Dr. Pentland of MIT and his team are on the forefront of an emerging field of research dubbed by Dr. Pentland as “social physics.” They study network structures and how those structures affect individuals and aggregate outcomes. A key part of the remarkable work that Pentland and his team does is to create new behavioral measures for observing social networks that can simultaneously be qualitative and quantitative.

In “Social fMRI: Investigating and shaping social mechanisms in the real world”, Dr. Pentland takes advantage of one the most pervasive items in our lives, our cell phones. His team developed a “mobile-phone-centric social and behavioral sensing system.” Essentially, they enable the subjects’ cell phones to constantly collect data by recording the user’s activity and other functions of the phone such as location and accelerometry. This vast amount of data collected from a single person can yield meaningful results for that individual; however, the most spectacular dimension of the research is that this type of data collection is conducted on an entire community for a year, allowing for an incredibly in-depth view into the social workings of that community.

Dr. Pentland’s work mainly focuses on the spread of ideas and information, but this type of research method could ripple throughout all of the social sciences, causing a great leap forward in fields like psychology, sociology and economics.
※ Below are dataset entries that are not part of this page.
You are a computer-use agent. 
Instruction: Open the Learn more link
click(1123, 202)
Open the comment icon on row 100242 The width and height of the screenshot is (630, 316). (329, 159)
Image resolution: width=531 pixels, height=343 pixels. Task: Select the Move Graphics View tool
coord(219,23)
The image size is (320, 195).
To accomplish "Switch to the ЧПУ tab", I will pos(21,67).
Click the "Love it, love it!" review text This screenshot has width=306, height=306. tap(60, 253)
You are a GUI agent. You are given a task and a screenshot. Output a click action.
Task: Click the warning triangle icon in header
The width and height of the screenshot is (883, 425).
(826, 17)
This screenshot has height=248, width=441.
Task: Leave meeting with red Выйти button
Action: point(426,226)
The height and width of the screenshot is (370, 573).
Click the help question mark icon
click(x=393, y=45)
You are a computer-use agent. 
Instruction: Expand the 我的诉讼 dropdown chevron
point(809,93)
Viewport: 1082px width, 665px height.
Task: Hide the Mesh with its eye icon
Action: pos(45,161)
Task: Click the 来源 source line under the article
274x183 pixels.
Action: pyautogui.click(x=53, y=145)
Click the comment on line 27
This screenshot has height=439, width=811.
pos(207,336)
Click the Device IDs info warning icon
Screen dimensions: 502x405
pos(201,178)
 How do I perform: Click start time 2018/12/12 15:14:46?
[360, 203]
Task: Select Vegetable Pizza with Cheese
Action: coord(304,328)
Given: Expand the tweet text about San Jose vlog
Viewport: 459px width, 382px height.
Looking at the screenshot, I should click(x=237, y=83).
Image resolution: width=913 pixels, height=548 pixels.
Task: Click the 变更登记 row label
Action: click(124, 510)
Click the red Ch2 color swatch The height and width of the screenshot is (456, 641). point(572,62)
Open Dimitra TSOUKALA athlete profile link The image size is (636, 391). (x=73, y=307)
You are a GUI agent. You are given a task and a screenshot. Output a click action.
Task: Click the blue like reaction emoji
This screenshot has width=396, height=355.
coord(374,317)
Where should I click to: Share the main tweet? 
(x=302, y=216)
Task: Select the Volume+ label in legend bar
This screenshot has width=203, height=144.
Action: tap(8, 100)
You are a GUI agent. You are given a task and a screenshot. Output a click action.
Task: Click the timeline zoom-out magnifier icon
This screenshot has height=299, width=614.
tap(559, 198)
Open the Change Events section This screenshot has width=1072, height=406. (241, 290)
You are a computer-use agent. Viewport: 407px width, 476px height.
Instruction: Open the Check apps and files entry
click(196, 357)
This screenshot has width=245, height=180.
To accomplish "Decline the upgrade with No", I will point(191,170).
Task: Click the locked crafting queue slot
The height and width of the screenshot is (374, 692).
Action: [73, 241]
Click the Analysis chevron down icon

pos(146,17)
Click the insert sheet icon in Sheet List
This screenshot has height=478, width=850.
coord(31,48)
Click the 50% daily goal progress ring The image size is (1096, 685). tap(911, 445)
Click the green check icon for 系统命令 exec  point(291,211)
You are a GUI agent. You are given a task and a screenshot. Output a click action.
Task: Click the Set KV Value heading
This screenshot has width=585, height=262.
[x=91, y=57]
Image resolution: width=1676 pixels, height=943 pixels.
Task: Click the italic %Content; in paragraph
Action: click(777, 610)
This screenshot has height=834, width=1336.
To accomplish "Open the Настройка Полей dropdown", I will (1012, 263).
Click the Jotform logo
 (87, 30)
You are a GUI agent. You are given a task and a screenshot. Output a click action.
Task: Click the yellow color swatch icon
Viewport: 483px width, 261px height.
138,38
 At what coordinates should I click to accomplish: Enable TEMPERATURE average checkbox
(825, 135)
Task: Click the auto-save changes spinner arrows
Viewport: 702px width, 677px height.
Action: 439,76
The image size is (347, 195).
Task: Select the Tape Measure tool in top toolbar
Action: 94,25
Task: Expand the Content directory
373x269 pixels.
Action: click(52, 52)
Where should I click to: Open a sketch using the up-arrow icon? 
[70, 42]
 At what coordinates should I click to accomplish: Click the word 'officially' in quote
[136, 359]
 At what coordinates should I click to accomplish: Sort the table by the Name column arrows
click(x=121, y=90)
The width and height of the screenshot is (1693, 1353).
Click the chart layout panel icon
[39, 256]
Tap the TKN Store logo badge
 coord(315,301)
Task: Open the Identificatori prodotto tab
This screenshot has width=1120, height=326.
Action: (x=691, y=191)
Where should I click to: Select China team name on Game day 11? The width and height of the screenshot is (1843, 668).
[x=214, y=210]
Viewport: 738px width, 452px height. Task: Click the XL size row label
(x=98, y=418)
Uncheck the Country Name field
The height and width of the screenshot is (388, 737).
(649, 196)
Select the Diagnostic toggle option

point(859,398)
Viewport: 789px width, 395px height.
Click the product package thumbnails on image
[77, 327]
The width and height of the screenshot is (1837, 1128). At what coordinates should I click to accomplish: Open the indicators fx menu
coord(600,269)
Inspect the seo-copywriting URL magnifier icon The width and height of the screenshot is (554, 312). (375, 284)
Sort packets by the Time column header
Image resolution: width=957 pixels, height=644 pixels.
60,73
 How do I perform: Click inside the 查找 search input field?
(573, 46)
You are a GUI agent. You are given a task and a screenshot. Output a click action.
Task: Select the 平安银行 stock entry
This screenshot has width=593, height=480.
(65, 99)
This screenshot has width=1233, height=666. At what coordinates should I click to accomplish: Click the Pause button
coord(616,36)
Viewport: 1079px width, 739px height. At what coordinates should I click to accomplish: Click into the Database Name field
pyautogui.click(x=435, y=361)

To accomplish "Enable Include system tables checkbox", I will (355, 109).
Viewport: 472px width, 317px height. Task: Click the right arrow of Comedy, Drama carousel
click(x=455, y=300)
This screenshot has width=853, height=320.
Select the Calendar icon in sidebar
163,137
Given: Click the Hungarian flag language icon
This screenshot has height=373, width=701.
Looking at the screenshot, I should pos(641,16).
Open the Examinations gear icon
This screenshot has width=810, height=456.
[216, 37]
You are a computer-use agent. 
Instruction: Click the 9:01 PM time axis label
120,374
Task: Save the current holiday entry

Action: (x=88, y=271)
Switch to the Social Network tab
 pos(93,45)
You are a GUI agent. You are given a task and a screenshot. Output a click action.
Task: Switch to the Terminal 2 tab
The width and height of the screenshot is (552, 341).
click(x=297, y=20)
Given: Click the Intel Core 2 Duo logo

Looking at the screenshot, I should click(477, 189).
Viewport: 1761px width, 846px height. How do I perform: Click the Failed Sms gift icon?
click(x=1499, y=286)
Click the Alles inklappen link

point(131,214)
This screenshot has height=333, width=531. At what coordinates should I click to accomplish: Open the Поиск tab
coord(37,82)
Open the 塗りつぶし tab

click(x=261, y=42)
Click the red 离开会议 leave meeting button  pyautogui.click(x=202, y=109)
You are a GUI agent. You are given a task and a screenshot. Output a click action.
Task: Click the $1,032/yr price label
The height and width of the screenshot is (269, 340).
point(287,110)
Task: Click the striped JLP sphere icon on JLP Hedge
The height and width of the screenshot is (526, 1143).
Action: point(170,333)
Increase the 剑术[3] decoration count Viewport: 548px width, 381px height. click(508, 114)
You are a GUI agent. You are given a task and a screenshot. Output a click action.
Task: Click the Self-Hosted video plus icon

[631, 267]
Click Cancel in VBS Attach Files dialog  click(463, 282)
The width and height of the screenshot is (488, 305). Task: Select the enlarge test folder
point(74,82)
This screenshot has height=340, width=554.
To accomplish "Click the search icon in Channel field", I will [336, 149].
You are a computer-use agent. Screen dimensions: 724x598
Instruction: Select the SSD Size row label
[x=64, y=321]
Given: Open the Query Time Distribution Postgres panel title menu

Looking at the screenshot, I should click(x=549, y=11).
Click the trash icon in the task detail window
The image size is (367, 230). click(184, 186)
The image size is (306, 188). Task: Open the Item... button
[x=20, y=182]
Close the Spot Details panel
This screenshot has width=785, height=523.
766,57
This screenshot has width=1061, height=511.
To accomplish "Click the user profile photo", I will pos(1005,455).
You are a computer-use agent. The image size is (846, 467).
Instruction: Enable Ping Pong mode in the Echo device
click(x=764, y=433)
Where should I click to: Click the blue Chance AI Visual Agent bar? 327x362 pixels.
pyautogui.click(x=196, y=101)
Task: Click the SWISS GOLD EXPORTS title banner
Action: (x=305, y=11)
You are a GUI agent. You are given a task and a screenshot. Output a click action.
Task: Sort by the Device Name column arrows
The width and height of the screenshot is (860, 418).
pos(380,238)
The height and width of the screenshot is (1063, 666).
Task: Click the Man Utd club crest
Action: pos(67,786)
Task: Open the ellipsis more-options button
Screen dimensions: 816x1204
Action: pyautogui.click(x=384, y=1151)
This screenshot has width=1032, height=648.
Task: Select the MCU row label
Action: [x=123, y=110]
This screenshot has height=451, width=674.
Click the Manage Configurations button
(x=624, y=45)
An example of how this sort of research method could be extremely useful in sociology is in analyzing the underlying power structures of social networks. Past research has looked into the power within small groups of people like in the classic study “An Information Flow Model for Conflict and Fission in Small Groups”, in which the social dynamic and eventual fissure of a campus karate club were analyzed. But now studies can be expanded outward to analyze the relationships between of thousands of individuals to expose power structures within society as a whole. With access to so many different varieties of data within the same set, multiple measures of power, affluence, location, embeddedness, or information to name a few, could be used either individually or simultaneously to study a population.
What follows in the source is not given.